Abstract

Recent forensic studies have revealed quite a few construction site catastrophes are associated with failure of temporary structures (e.g., collapse of formworks, scaffoldings, etc.). This is particularly crucial for those located in dense urban areas where the failure of a temporary structure not only impacts the site itself but may also damage adjacent structures and cause injuries and casualties of passers-by. In this paper, the work of evaluating the optimum feature detection and matching algorithm is reported, which is the key in realizing a real-time visual sensing-based surveillance method in order to monitor the integrity and safety of on-site temporary structures. A series of experiments are designed and conducted to test three algorithms: population-based intelligent digital image correlation (DIC), David Lowe’s Scale-invariant feature transform, and Hessian matrix-based speeded-up robust features.

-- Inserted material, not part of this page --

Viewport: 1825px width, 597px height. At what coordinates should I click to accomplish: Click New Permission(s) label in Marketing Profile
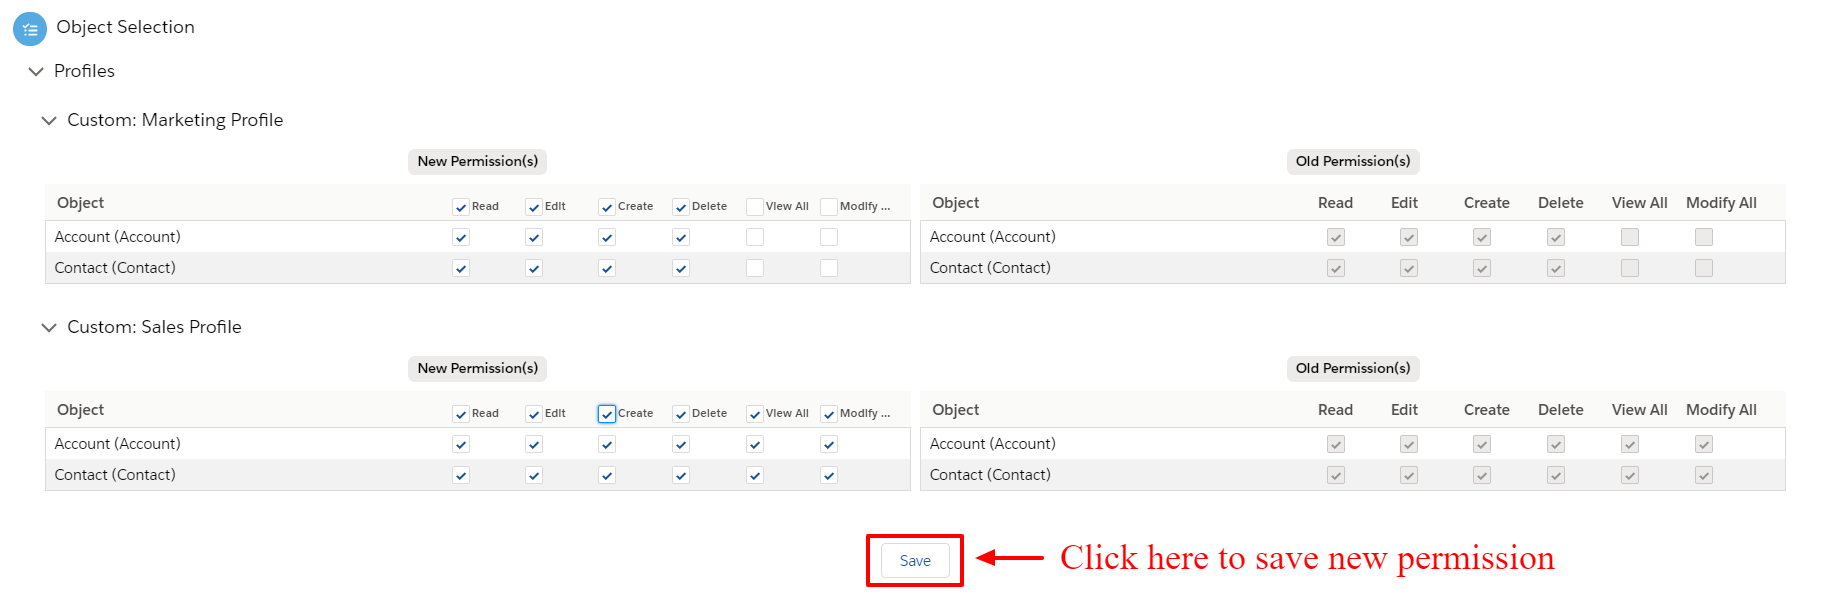point(478,161)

In these experiments, synthetic images through 2D geometrical translation, rotation, deformation, and illumination changes are generated to provide the sample data and ground truths. As the experiment output, the accuracy and efficiency of these algorithms are measured and compared with each other. Analyses including feasibility of interest point localization with specific regions and the error estimation with respect to real-world distances are conducted. The results show that the DIC algorithm holds the most promise to be implemented in structural monitoring, but several challenges still remain, which call for efforts to further improvement of the technique.